[EXTRACTED ENTRIES Boundary: Start]

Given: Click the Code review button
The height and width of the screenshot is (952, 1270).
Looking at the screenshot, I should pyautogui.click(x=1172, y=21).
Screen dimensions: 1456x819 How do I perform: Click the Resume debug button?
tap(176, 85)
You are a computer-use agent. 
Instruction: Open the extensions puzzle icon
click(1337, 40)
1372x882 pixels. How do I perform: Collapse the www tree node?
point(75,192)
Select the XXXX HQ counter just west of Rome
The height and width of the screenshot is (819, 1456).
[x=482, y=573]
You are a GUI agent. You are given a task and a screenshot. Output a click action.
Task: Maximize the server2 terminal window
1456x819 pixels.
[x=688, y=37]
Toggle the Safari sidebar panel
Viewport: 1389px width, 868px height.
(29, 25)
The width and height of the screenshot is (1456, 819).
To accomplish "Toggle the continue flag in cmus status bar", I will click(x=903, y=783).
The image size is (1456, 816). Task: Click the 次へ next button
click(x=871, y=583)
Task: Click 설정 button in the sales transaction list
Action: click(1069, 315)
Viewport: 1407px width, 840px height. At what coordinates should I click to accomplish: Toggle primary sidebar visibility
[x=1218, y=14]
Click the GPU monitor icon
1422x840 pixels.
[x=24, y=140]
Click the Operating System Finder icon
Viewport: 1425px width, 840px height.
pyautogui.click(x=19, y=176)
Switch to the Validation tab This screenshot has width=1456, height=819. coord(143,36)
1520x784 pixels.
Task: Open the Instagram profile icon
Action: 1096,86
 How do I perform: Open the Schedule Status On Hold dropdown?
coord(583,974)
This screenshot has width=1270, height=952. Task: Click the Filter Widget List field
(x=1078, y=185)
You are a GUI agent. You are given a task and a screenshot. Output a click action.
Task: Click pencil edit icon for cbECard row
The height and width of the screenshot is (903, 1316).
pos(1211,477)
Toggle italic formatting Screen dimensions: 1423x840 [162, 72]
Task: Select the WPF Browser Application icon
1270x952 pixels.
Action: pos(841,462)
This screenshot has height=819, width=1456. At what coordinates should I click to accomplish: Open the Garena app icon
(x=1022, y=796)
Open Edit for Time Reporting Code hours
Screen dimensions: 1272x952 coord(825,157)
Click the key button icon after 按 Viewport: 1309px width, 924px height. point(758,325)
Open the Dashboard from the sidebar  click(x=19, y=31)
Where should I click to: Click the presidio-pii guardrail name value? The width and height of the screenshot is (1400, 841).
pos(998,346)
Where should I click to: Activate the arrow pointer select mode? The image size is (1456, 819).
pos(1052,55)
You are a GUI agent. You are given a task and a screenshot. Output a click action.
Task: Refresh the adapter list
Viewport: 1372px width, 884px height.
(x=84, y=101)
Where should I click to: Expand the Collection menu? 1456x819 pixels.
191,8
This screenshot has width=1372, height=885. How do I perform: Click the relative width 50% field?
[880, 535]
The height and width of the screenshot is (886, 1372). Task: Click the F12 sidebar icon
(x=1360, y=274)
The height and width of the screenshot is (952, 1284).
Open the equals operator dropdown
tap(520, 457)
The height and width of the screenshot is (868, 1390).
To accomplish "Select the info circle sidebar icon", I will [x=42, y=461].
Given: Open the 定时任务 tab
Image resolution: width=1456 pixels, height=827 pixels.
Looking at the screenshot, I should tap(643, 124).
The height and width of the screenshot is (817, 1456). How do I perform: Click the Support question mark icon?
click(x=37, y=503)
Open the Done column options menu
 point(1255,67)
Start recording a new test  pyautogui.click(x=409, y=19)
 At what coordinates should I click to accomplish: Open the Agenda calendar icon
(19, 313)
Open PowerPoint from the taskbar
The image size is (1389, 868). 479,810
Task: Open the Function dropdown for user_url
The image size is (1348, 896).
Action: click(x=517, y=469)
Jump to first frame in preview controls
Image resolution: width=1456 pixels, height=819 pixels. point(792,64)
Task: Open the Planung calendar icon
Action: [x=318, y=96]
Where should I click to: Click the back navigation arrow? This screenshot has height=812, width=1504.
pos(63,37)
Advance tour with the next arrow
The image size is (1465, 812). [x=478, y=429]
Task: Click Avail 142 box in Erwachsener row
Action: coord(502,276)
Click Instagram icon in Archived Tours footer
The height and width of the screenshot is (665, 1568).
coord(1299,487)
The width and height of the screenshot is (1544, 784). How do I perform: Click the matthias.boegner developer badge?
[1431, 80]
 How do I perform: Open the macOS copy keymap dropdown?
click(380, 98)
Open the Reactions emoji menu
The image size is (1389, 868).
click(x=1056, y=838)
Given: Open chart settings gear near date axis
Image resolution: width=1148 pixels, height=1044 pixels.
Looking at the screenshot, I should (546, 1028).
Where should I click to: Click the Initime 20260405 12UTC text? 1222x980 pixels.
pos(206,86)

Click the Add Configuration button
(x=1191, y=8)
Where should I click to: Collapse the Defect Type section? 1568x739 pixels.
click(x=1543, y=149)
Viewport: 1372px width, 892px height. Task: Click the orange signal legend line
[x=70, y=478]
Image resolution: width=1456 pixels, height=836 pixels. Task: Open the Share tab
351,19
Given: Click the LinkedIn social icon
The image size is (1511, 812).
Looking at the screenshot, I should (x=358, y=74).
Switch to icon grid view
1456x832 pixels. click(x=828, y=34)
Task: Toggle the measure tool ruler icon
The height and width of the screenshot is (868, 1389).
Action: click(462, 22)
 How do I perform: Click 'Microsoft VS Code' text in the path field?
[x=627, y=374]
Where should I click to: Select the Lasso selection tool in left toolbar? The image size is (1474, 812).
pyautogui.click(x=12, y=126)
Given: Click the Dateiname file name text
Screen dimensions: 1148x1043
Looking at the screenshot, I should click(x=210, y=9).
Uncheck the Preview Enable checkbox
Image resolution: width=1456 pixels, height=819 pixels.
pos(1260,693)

[EXTRACTED ENTRIES Boundary: End]

Give the data again, exactly as written.

- RESULT -
Given: Click the Code review button
The height and width of the screenshot is (952, 1270).
Looking at the screenshot, I should pyautogui.click(x=1172, y=21).
Screen dimensions: 1456x819 How do I perform: Click the Resume debug button?
tap(176, 85)
You are a computer-use agent. 
Instruction: Open the extensions puzzle icon
click(1337, 40)
1372x882 pixels. How do I perform: Collapse the www tree node?
point(75,192)
Select the XXXX HQ counter just west of Rome
The height and width of the screenshot is (819, 1456).
[x=482, y=573]
You are a GUI agent. You are given a task and a screenshot. Output a click action.
Task: Maximize the server2 terminal window
1456x819 pixels.
[x=688, y=37]
Toggle the Safari sidebar panel
Viewport: 1389px width, 868px height.
(29, 25)
The width and height of the screenshot is (1456, 819).
To accomplish "Toggle the continue flag in cmus status bar", I will click(x=903, y=783).
The image size is (1456, 816). Task: Click the 次へ next button
click(x=871, y=583)
Task: Click 설정 button in the sales transaction list
Action: click(1069, 315)
Viewport: 1407px width, 840px height. At what coordinates should I click to accomplish: Toggle primary sidebar visibility
[x=1218, y=14]
Click the GPU monitor icon
1422x840 pixels.
[x=24, y=140]
Click the Operating System Finder icon
Viewport: 1425px width, 840px height.
pyautogui.click(x=19, y=176)
Switch to the Validation tab This screenshot has width=1456, height=819. coord(143,36)
1520x784 pixels.
Task: Open the Instagram profile icon
Action: 1096,86
 How do I perform: Open the Schedule Status On Hold dropdown?
coord(583,974)
This screenshot has width=1270, height=952. Task: Click the Filter Widget List field
(x=1078, y=185)
You are a GUI agent. You are given a task and a screenshot. Output a click action.
Task: Click pencil edit icon for cbECard row
The height and width of the screenshot is (903, 1316).
pos(1211,477)
Toggle italic formatting Screen dimensions: 1423x840 [162, 72]
Task: Select the WPF Browser Application icon
1270x952 pixels.
Action: pos(841,462)
This screenshot has height=819, width=1456. At what coordinates should I click to accomplish: Open the Garena app icon
(x=1022, y=796)
Open Edit for Time Reporting Code hours
Screen dimensions: 1272x952 coord(825,157)
Click the key button icon after 按 Viewport: 1309px width, 924px height. point(758,325)
Open the Dashboard from the sidebar  click(x=19, y=31)
Where should I click to: Click the presidio-pii guardrail name value? The width and height of the screenshot is (1400, 841).
pos(998,346)
Where should I click to: Activate the arrow pointer select mode? The image size is (1456, 819).
pos(1052,55)
You are a GUI agent. You are given a task and a screenshot. Output a click action.
Task: Refresh the adapter list
Viewport: 1372px width, 884px height.
(x=84, y=101)
Where should I click to: Expand the Collection menu? 1456x819 pixels.
191,8
This screenshot has width=1372, height=885. How do I perform: Click the relative width 50% field?
[880, 535]
The height and width of the screenshot is (886, 1372). Task: Click the F12 sidebar icon
(x=1360, y=274)
The height and width of the screenshot is (952, 1284).
Open the equals operator dropdown
tap(520, 457)
The height and width of the screenshot is (868, 1390).
To accomplish "Select the info circle sidebar icon", I will [x=42, y=461].
Given: Open the 定时任务 tab
Image resolution: width=1456 pixels, height=827 pixels.
Looking at the screenshot, I should tap(643, 124).
The height and width of the screenshot is (817, 1456). How do I perform: Click the Support question mark icon?
click(x=37, y=503)
Open the Done column options menu
 point(1255,67)
Start recording a new test  pyautogui.click(x=409, y=19)
 At what coordinates should I click to accomplish: Open the Agenda calendar icon
(19, 313)
Open PowerPoint from the taskbar
The image size is (1389, 868). 479,810
Task: Open the Function dropdown for user_url
The image size is (1348, 896).
Action: click(x=517, y=469)
Jump to first frame in preview controls
Image resolution: width=1456 pixels, height=819 pixels. point(792,64)
Task: Open the Planung calendar icon
Action: [x=318, y=96]
Where should I click to: Click the back navigation arrow? This screenshot has height=812, width=1504.
pos(63,37)
Advance tour with the next arrow
The image size is (1465, 812). [x=478, y=429]
Task: Click Avail 142 box in Erwachsener row
Action: coord(502,276)
Click Instagram icon in Archived Tours footer
The height and width of the screenshot is (665, 1568).
coord(1299,487)
The width and height of the screenshot is (1544, 784). How do I perform: Click the matthias.boegner developer badge?
[1431, 80]
 How do I perform: Open the macOS copy keymap dropdown?
click(380, 98)
Open the Reactions emoji menu
The image size is (1389, 868).
click(x=1056, y=838)
Given: Open chart settings gear near date axis
Image resolution: width=1148 pixels, height=1044 pixels.
Looking at the screenshot, I should (546, 1028).
Where should I click to: Click the Initime 20260405 12UTC text? 1222x980 pixels.
pos(206,86)

Click the Add Configuration button
(x=1191, y=8)
Where should I click to: Collapse the Defect Type section? 1568x739 pixels.
click(x=1543, y=149)
Viewport: 1372px width, 892px height. Task: Click the orange signal legend line
[x=70, y=478]
Image resolution: width=1456 pixels, height=836 pixels. Task: Open the Share tab
351,19
Given: Click the LinkedIn social icon
The image size is (1511, 812).
Looking at the screenshot, I should (x=358, y=74).
Switch to icon grid view
1456x832 pixels. click(x=828, y=34)
Task: Toggle the measure tool ruler icon
The height and width of the screenshot is (868, 1389).
Action: click(462, 22)
 How do I perform: Click 'Microsoft VS Code' text in the path field?
[x=627, y=374]
Where should I click to: Select the Lasso selection tool in left toolbar? The image size is (1474, 812).
pyautogui.click(x=12, y=126)
Given: Click the Dateiname file name text
Screen dimensions: 1148x1043
Looking at the screenshot, I should click(x=210, y=9).
Uncheck the Preview Enable checkbox
Image resolution: width=1456 pixels, height=819 pixels.
pos(1260,693)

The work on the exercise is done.